Copy the material below word for word, from its first line through the line containing "e-Commerce Shopping Site (51, 2307)", including both.

Dataset entries:
────────────────
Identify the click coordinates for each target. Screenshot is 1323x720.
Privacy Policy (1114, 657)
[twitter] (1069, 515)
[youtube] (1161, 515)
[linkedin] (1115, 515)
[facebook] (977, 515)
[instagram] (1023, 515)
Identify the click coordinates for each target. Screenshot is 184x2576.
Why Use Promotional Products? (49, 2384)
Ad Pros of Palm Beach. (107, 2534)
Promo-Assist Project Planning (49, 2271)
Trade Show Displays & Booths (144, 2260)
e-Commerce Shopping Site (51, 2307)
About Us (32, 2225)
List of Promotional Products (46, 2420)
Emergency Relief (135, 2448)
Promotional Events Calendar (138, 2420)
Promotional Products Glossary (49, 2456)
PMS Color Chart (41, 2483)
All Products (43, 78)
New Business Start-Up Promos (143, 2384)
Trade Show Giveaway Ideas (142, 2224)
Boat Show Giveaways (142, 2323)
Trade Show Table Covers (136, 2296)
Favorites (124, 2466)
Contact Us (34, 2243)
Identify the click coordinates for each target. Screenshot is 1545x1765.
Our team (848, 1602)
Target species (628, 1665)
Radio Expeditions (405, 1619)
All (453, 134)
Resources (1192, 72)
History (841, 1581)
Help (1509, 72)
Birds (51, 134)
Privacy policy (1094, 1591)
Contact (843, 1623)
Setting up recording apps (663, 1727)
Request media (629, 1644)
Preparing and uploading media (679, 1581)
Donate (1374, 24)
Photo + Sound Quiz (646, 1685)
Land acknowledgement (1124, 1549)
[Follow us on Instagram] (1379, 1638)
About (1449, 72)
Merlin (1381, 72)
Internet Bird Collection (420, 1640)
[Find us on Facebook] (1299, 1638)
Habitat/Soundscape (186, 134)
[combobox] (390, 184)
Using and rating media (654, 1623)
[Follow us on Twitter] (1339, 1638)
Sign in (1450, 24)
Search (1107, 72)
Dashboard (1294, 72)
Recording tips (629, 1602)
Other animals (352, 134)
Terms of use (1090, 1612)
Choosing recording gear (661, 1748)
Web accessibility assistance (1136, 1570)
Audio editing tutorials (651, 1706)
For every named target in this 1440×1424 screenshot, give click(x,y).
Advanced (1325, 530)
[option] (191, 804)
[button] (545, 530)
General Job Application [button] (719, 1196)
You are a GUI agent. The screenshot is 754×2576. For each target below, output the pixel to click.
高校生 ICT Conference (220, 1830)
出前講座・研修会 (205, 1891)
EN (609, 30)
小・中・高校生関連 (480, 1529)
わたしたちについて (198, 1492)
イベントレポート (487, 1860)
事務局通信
────────────────
Answer in full:
Identify the click coordinates for each target. Screenshot is 1323x720.
Privacy Policy (1114, 657)
[twitter] (1069, 515)
[youtube] (1161, 515)
[linkedin] (1115, 515)
[facebook] (977, 515)
[instagram] (1023, 515)
Identify the click coordinates for each target. Screenshot is 184x2576.
Why Use Promotional Products? (49, 2384)
Ad Pros of Palm Beach. (107, 2534)
Promo-Assist Project Planning (49, 2271)
Trade Show Displays & Booths (144, 2260)
e-Commerce Shopping Site (51, 2307)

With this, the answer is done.